What is required
From the first line of the listing below to the line containing "Task: Click the Login button", write out everything exactly. No pictures.

Given records
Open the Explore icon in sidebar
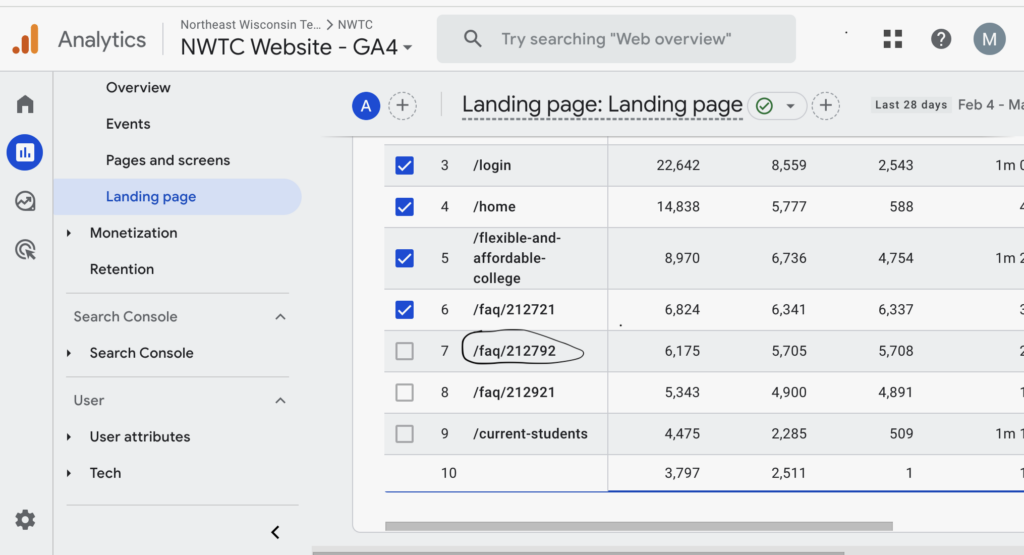Viewport: 1024px width, 555px height. pyautogui.click(x=25, y=201)
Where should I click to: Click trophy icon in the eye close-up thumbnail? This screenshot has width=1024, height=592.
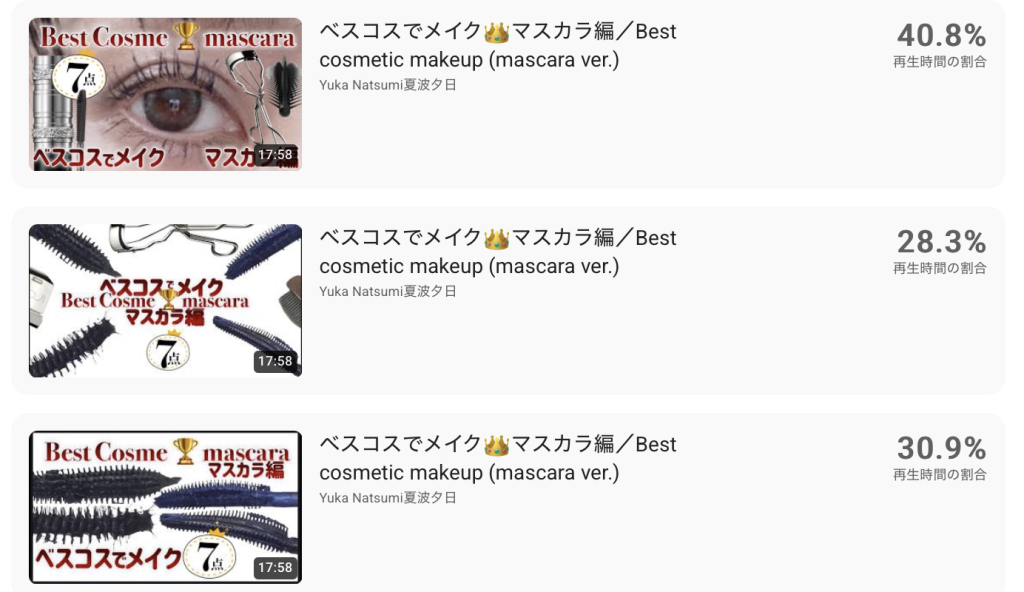[185, 36]
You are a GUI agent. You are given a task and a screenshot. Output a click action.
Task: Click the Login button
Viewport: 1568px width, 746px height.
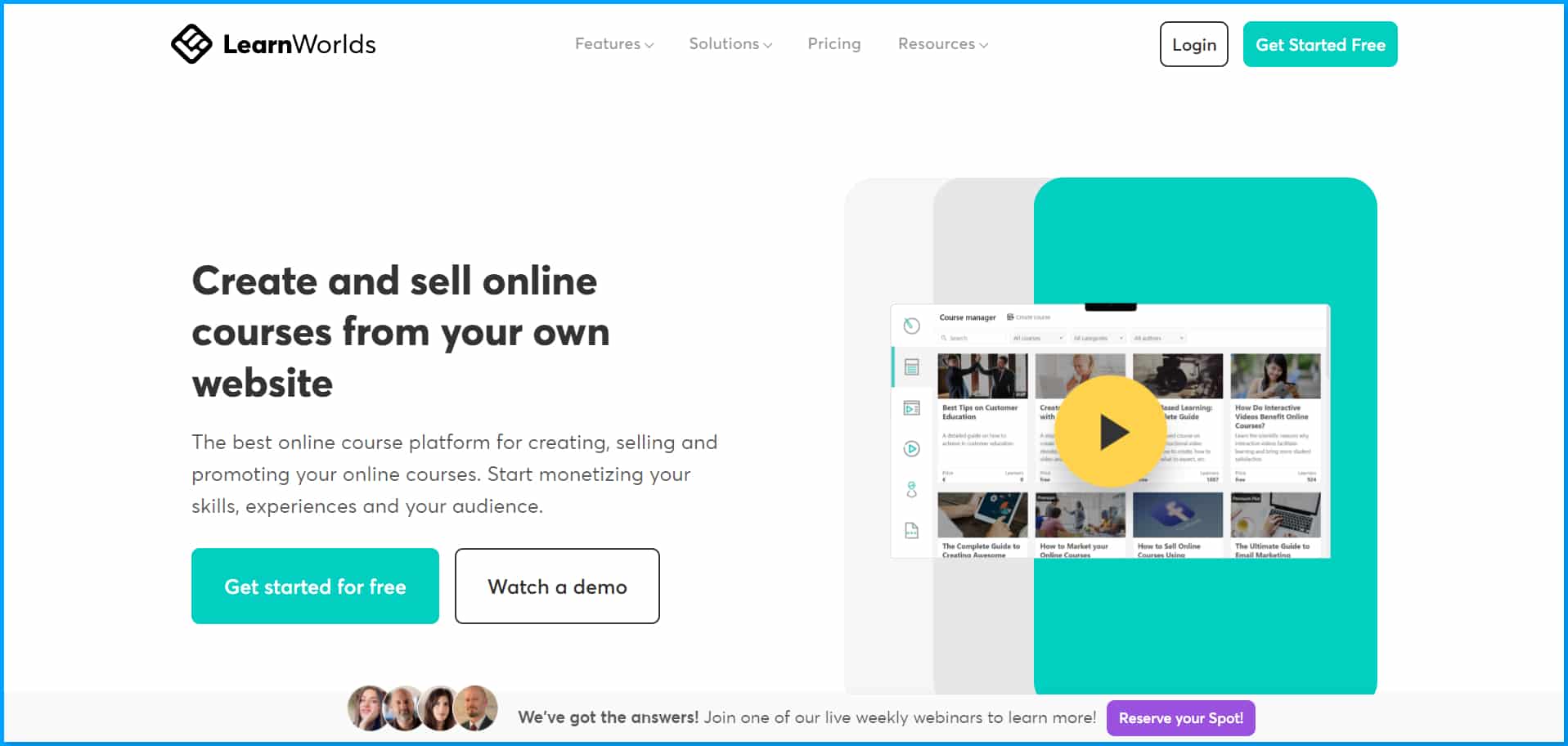pyautogui.click(x=1193, y=44)
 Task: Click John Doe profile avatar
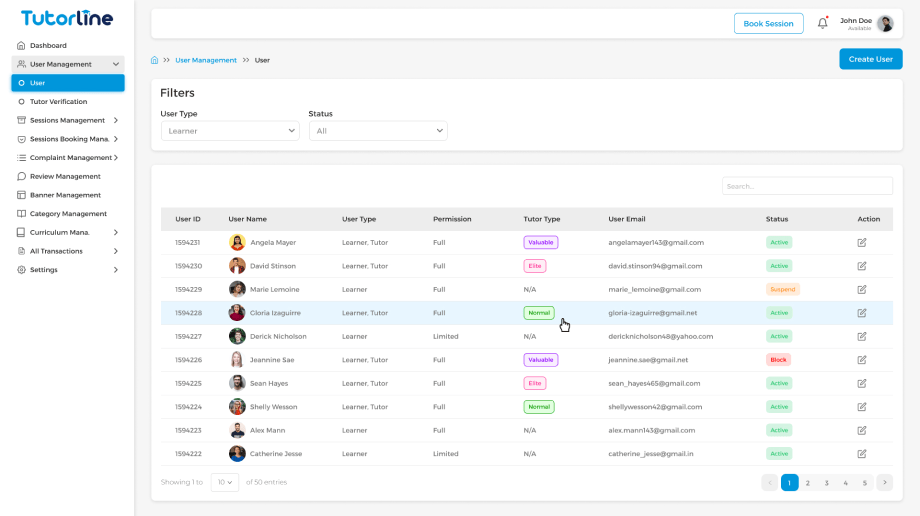[x=885, y=24]
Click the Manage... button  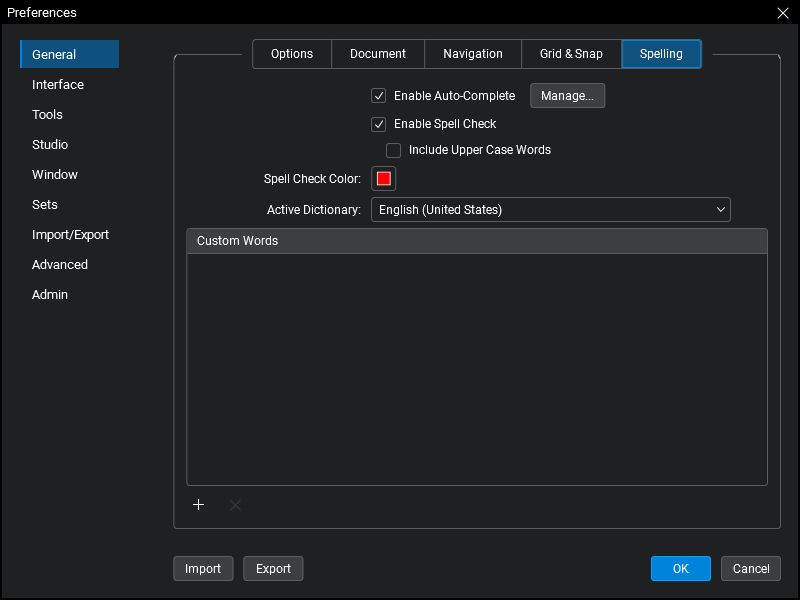click(567, 96)
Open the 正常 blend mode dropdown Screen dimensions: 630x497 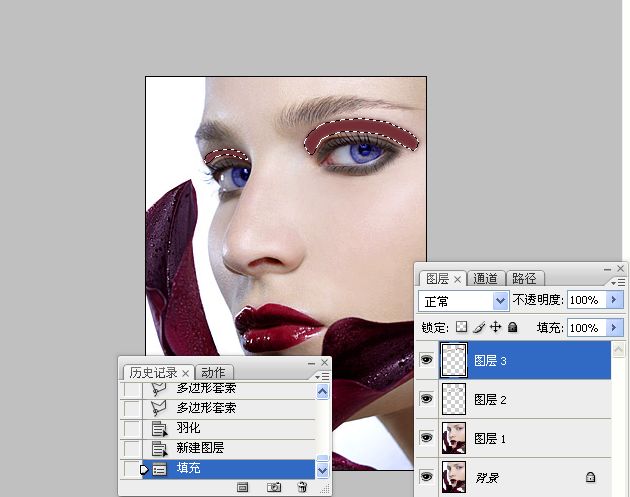coord(464,301)
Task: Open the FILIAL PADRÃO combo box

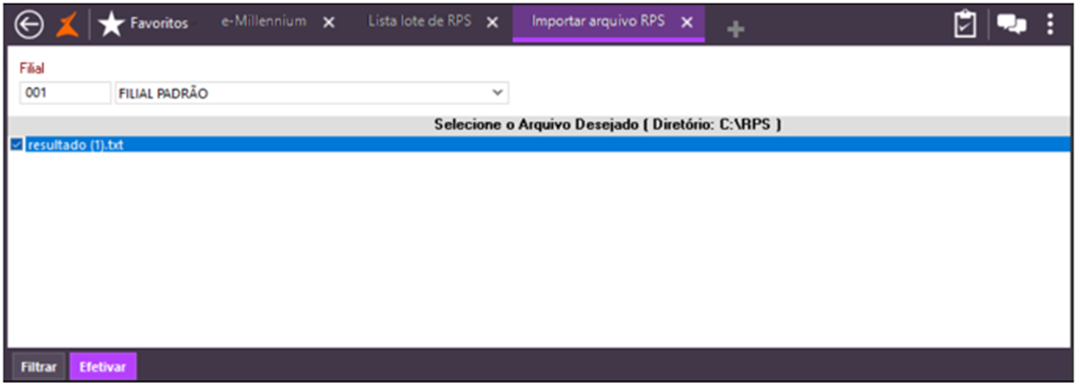Action: (311, 93)
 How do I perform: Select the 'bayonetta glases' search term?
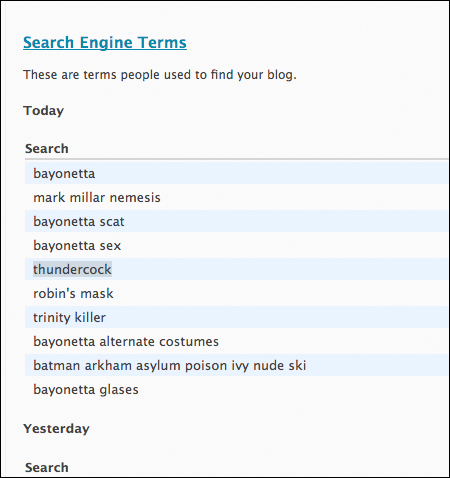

Answer section
Open the Explore icon in sidebar
Viewport: 1024px width, 555px height. pyautogui.click(x=25, y=201)
Where should I click to: Click trophy icon in the eye close-up thumbnail? This screenshot has width=1024, height=592.
[185, 36]
You are a GUI agent. You are given a task and a screenshot. Output a click action.
Task: Click the Login button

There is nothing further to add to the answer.